But that could soon change, according to the article, which details a pledge by the children's fund to allocate $2 million next year for an outpatient mental-health crisis program in the County that would provide safe haven for children grappling with mental illness, suicidal thoughts, substance abuse and family violence.
The money was first available in 2009, and numerous grants were awarded to address mental health needs among kids, but nothing really took off, according to the P-D. Now, writes Cambria, the Children's Service Fund is looking outside of the region for a suitable program, to places like the Memphis-based Youth Villages.

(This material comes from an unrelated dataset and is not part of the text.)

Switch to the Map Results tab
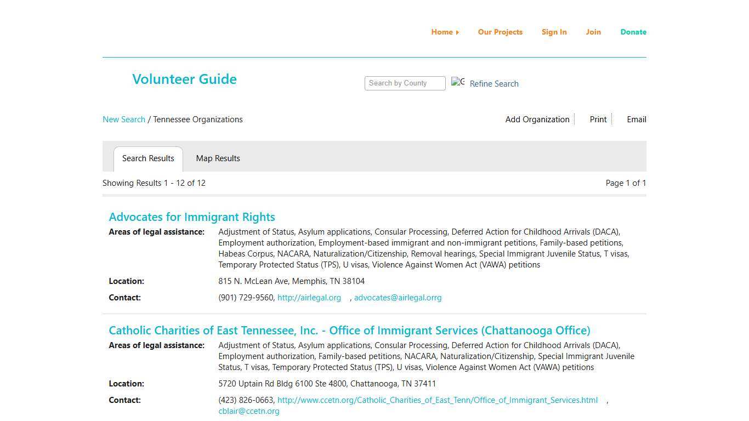This screenshot has width=749, height=421. click(x=218, y=158)
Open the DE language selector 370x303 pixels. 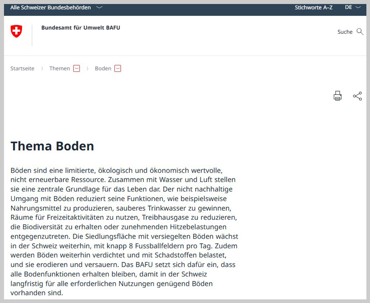349,7
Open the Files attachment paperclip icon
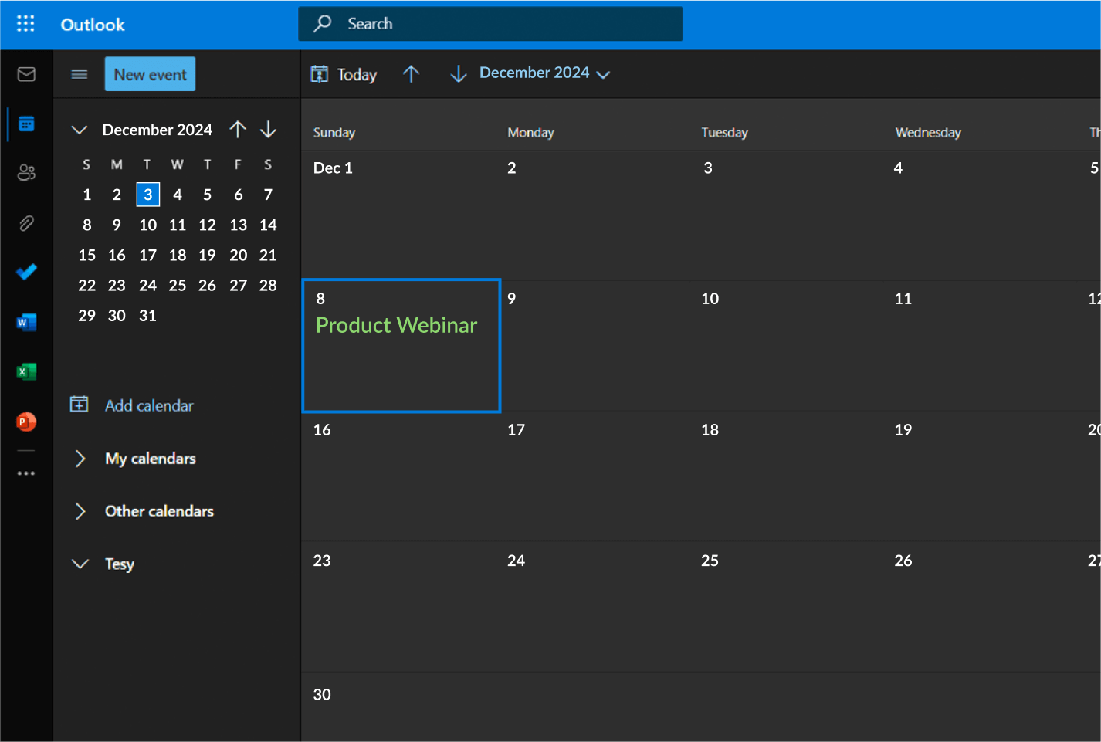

St. Louis County has the largest number of residents seventeen and younger in the state -- about 233,000 -- and Tansey told the P-D that nearly 40 percent of them have been served by 44 distinct social services agencies. The Children's Service Fund has already pledged more money next year for the countywide Youth Connection Helpline that dispatches professionals directly to kids in trouble; Tansey said the hotline handled about 1,000 calls from July through October, linking many teens with emergencey shelter and professional help and crystallizing the need for the proposed outpatient mental-health crisis program.
According to the P-D's report, the Children's Service Fund is subsidized by a quarter-cent sales tax approved in 2008 that is expected to award nearly $33 million in grants next year to 50 nonprofit agencies serving St. Louis children and teenagers, in addition to the $2 million that's expected to be awarded for the proposed mental health program.